-- Your assignment --
Please write out the line containing "[Submit] (377, 478)" and each line after it through the end of the data, exactly, and nothing else.

····················

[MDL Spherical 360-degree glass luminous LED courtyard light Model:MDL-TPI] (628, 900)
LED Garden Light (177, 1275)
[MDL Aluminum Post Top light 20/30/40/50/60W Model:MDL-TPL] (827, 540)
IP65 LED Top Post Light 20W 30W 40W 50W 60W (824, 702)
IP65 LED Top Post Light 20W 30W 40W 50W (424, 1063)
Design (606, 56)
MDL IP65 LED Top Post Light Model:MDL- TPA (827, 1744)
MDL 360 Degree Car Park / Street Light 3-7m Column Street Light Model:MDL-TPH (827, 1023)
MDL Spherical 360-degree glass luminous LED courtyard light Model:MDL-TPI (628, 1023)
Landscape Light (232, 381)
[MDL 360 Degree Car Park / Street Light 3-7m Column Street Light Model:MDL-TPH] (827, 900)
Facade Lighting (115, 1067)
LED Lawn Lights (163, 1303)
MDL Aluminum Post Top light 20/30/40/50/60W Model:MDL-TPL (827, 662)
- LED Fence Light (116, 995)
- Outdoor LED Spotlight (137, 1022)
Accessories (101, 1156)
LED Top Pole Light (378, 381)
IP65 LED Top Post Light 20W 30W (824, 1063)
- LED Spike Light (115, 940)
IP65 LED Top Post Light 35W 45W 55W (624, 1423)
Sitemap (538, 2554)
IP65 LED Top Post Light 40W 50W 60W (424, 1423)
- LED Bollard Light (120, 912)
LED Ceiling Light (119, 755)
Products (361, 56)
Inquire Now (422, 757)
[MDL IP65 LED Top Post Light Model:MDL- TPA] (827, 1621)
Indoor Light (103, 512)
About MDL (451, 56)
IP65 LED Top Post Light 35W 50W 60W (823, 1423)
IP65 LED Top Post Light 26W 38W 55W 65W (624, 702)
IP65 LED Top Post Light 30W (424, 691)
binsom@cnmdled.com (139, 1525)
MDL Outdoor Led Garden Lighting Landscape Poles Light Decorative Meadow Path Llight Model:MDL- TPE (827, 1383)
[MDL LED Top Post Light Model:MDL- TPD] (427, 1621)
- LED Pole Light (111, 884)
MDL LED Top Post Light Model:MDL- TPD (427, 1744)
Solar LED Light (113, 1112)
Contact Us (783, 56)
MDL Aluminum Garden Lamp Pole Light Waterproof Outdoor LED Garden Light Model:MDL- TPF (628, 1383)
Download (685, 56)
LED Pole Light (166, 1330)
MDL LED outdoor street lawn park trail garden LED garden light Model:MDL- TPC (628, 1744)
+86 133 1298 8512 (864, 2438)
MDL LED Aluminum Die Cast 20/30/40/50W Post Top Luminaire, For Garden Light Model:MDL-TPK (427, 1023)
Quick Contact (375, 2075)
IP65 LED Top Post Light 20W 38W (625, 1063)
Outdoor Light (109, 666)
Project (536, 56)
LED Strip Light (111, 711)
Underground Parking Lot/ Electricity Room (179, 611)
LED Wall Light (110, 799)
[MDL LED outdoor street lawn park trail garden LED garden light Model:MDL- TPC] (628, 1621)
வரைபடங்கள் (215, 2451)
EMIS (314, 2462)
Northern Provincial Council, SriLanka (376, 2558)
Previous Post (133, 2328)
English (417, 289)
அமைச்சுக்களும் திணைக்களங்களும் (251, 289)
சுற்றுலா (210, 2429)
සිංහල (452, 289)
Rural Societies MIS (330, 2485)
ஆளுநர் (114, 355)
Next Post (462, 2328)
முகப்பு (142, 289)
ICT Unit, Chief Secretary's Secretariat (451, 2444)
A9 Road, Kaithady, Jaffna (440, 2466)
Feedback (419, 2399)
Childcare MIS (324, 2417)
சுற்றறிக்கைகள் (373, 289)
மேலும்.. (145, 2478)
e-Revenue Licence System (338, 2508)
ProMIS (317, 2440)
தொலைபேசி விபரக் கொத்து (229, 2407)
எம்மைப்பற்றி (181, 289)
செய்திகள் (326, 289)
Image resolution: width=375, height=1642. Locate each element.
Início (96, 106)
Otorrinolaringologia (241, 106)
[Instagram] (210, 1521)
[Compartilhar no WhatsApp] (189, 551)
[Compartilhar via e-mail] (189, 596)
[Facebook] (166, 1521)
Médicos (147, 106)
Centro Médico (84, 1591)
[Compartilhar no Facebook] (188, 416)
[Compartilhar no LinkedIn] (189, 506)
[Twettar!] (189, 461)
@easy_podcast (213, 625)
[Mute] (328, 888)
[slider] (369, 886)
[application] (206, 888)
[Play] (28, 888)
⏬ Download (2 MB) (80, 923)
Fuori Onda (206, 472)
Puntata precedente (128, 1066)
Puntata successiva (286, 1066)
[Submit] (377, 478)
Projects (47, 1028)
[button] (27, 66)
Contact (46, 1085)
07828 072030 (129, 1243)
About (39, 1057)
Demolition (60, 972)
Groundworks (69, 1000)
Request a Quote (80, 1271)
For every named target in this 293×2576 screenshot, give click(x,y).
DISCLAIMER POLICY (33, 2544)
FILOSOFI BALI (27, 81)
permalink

····················

-- Answer space --
[Submit] (377, 478)
Projects (47, 1028)
[button] (27, 66)
Contact (46, 1085)
07828 072030 (129, 1243)
About (39, 1057)
Demolition (60, 972)
Groundworks (69, 1000)
Request a Quote (80, 1271)
For every named target in this 293×2576 screenshot, give click(x,y).
DISCLAIMER POLICY (33, 2544)
FILOSOFI BALI (27, 81)
permalink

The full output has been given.